Entretanto, Flint había estado observando intensamente a Sturm y a Tasslehoff, que se retorcía para contener el regocijo.
—¿Qué le pasa a Sturm? —preguntó el enano—. ¿Por qué me mira de ese modo, como si quisiera fulminarme? ¿Y de dónde ha sacado ese yelmo? ¿Por qué lo lleva puesto? No le queda bien. Ése es un yelmo... —Se acercó más, entrecerrando los ojos para ver mejor el casco en la penumbra—. ¡Es enano!
—¡No es Sturm! —soltó de repente Tasslehoff—. ¡Es el príncipe Grallen de debajo de la montaña! ¿No es maravilloso, Flint? Sturm cree que es un enano. ¡Pregúntale!
Flint estaba boquiabierto. Entonces cerró la boca con un fuerte chasquido.
—No puedo creerlo. —Se dirigió al caballero—. Óyeme bien, Sturm, no pienso permitir que me toméis el...
Sturm cerró la mano sobre la empuñadura de la espada. Los ojos marrones eran fríos y duros bajo el yelmo. Dijo algo en lenguaje enano, a trompicones, como si le costara trabajo pronunciar las palabras.
Flint se quedó mirándolo de hito en hito, mudo de asombro.
—¿Qué ha dicho? —quiso saber Tasslehoff.
—Guarda las distancias, escoria de las colinas —tradujo Flint—. O algo por el estilo. —El enano lanzó una mirada furiosa hacia Caramon y en especial a Raistlin—. ¡Más vale que alguien me explique qué está pasando aquí!
—Fue culpa del propio caballero —repitió el mago, que asestó una fría mirada a Flint—. No tengo nada que ver con eso. Se lo advertí. Le dije que el yelmo era mágico y que no lo tocara, pero no me hizo caso. Se puso el yelmo y éste es el resultado. Cree ser el príncipe Grallen, sea quien sea ese personaje.
—Un príncipe de Thorbardin —confirmó Flint—. Uno de los hijos del rey Duncan. Grallen vivió hace más de trescientos años. —Sin acabar de fiarse de Raistlin, el enano se acercó más para examinar el yelmo.
—Es realmente una pieza digna de la realeza —admitió—. ¡Jamás había visto nada igual! —Alargó la mano—. Si pudiese...
Sturm desenvainó la espada y la sostuvo ante el pecho de Flint.
—¡No te acerques más! —avisó Raistlin—. Tienes que entenderlo, Flint. Eres un Enano de las Colinas, y el príncipe Grallen te ve como el enemigo contra el que luchó y murió.

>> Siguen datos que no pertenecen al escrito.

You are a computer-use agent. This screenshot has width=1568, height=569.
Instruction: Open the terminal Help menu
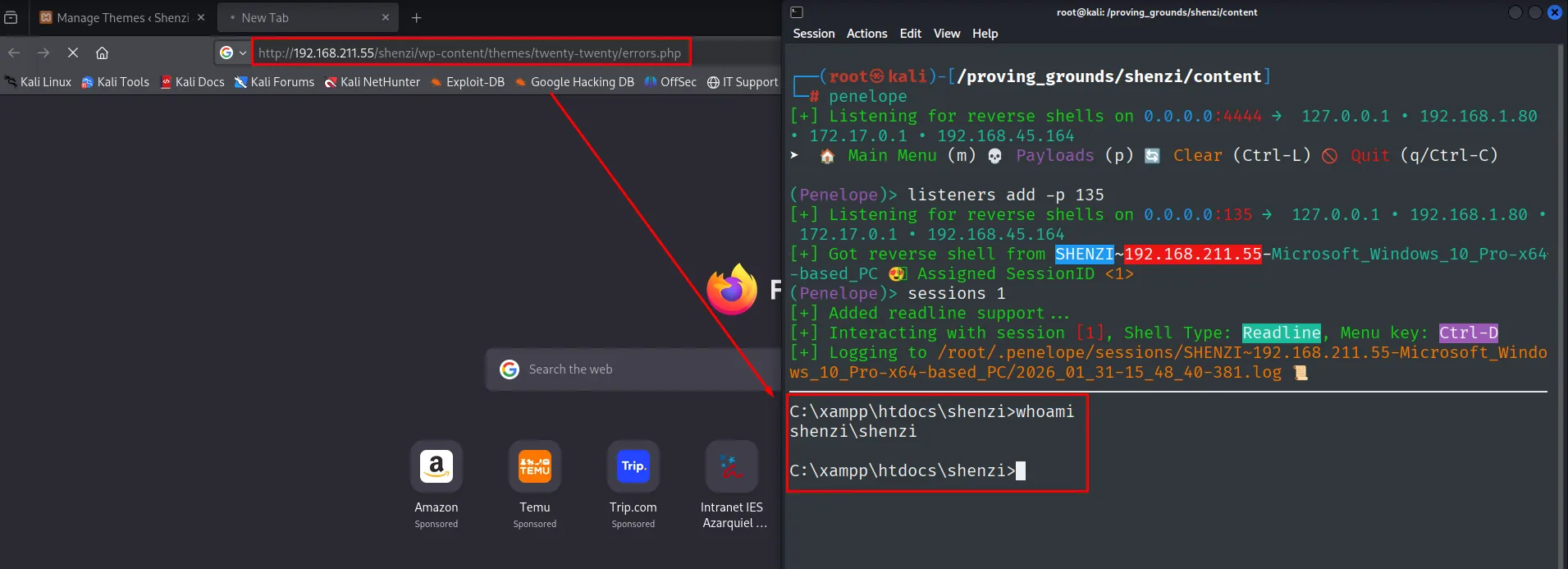coord(985,34)
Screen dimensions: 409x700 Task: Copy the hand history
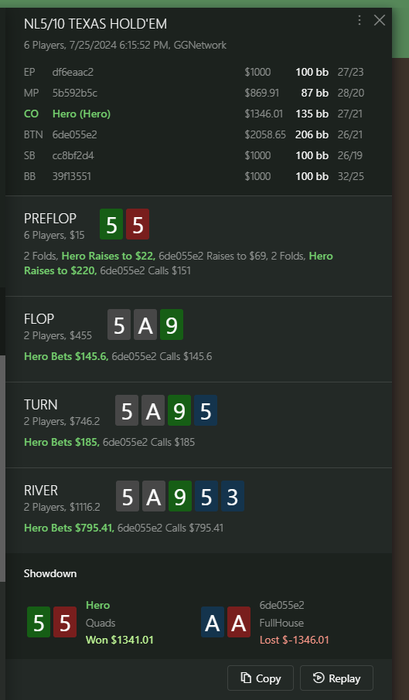[x=260, y=678]
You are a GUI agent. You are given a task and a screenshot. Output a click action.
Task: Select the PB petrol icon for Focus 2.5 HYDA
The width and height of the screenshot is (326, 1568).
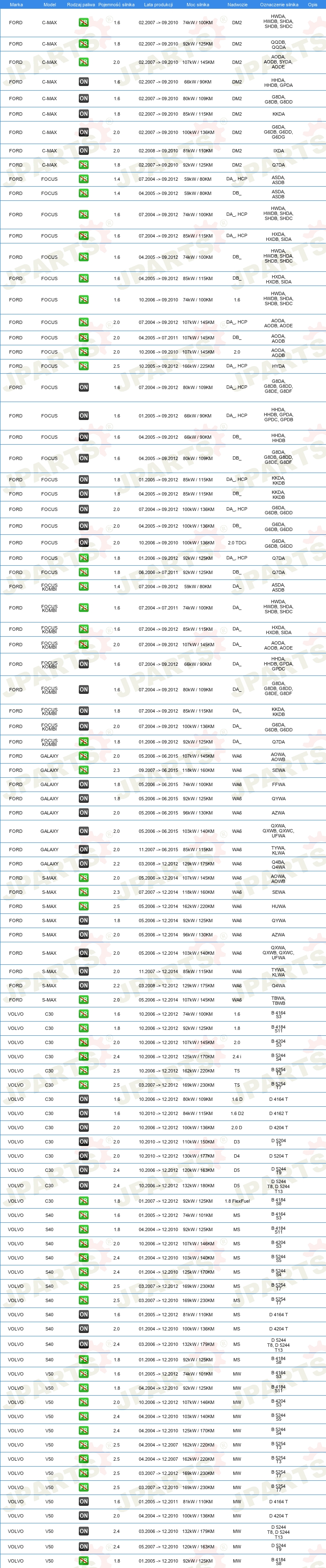83,366
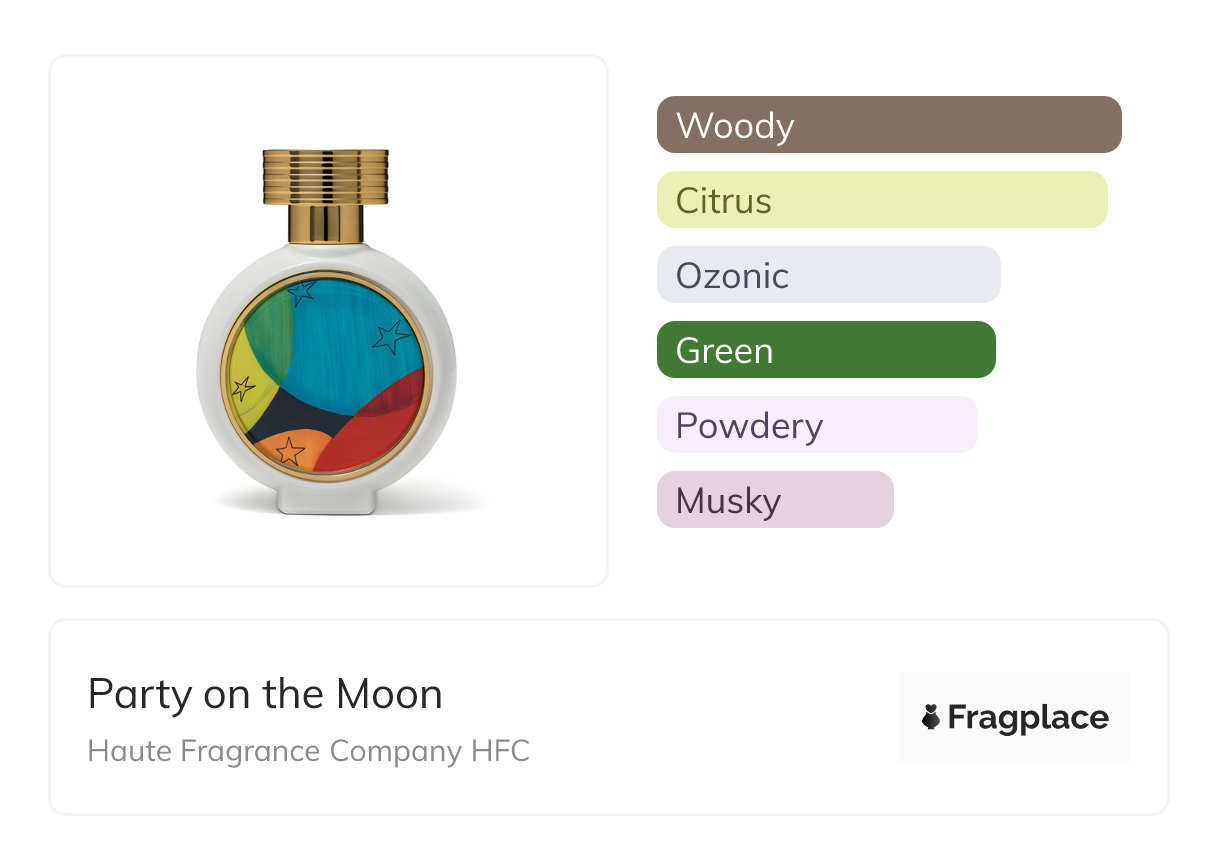Viewport: 1218px width, 864px height.
Task: Click the Haute Fragrance Company HFC brand name
Action: point(308,751)
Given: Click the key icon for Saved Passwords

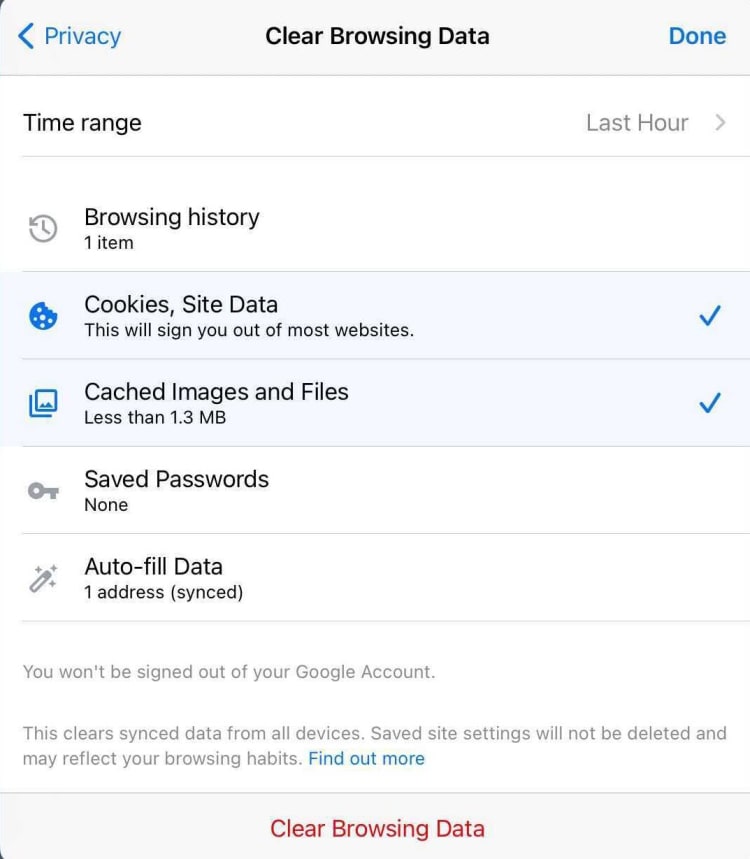Looking at the screenshot, I should point(42,491).
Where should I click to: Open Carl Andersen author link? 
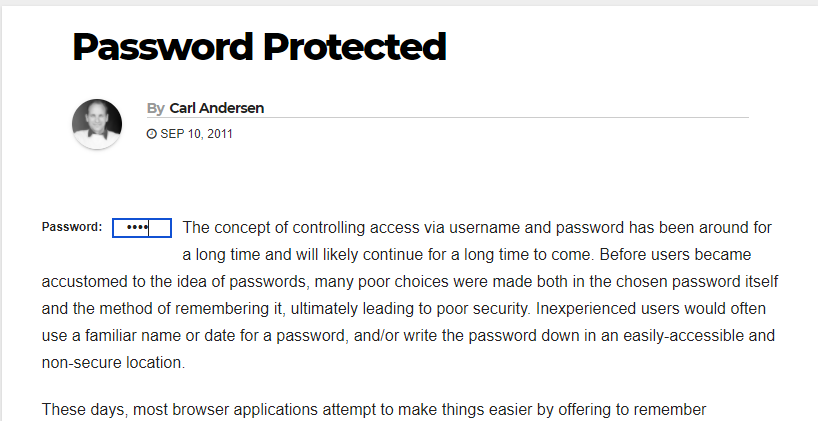click(x=216, y=108)
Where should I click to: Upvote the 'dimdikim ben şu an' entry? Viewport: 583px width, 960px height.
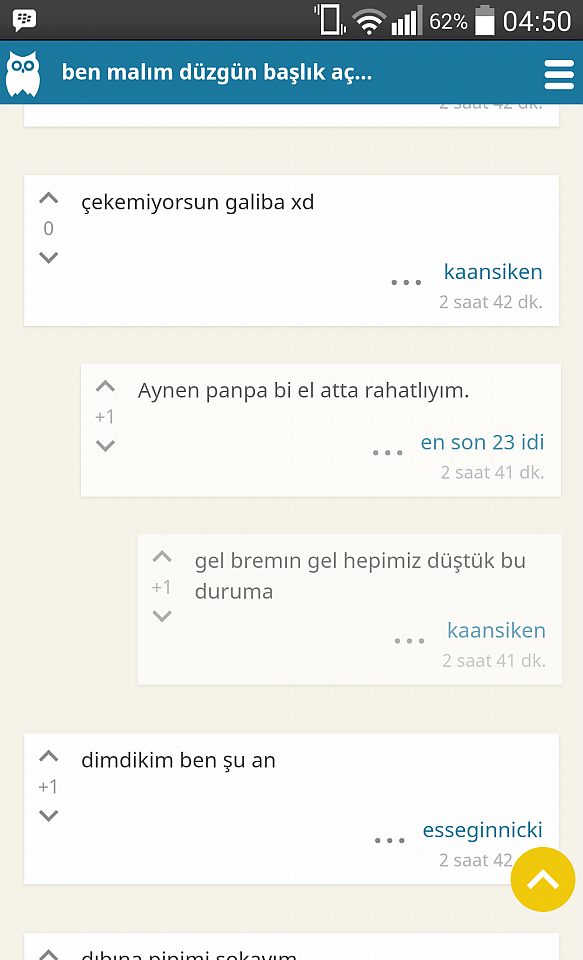tap(48, 756)
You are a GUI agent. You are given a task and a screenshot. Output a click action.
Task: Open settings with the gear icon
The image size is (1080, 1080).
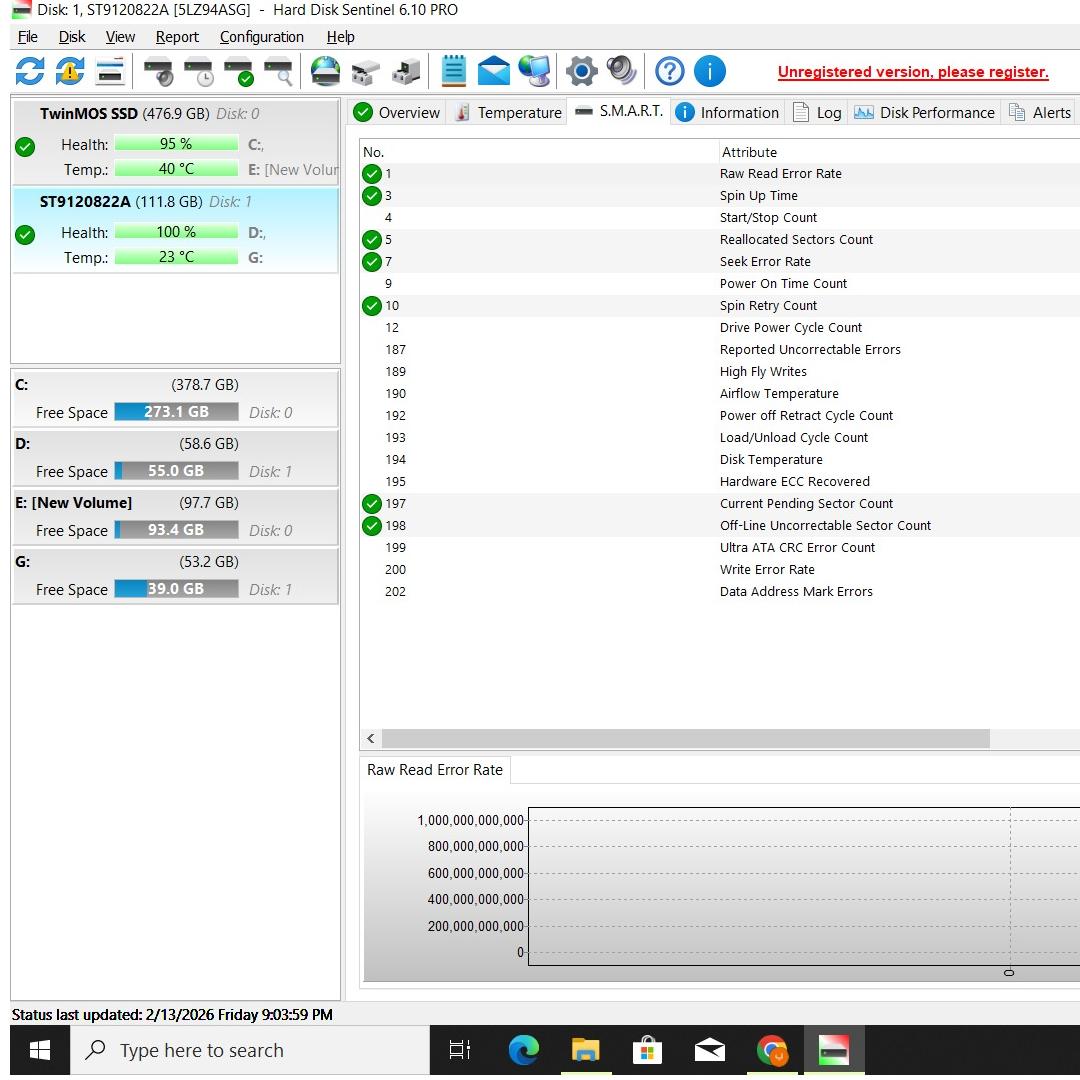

—¡Que entienda! —increpó Flint, furioso. Sin quitar ojo a Sturm, alzó las manos y retrocedió—. No entiendo nada de esto. —Asestó una mirada fulminante a Raistlin—. Estoy de acuerdo con Tanis. ¡Esto apesta al trabajo de un mago!
—Como así es —confirmó fríamente Raistlin—. Pero no mío.
Explicó que se había encontrado el yelmo por casualidad y que Sturm lo había visto con él en las manos y se había quedado prendado del casco.
—El encantamiento debía de buscar un guerrero y, cuando Sturm lo cogió, el hechizo se apoderó de él. No es una magia maligna, más allá de tomar prestado el cuerpo durante un corto tiempo. Cuando lleguemos a Thorbardin, el alma del príncipe habrá llegado a casa. Probablemente la magia liberará al caballero y volverá a ser el severo y hosco Sturm Brightblade que siempre hemos conocido.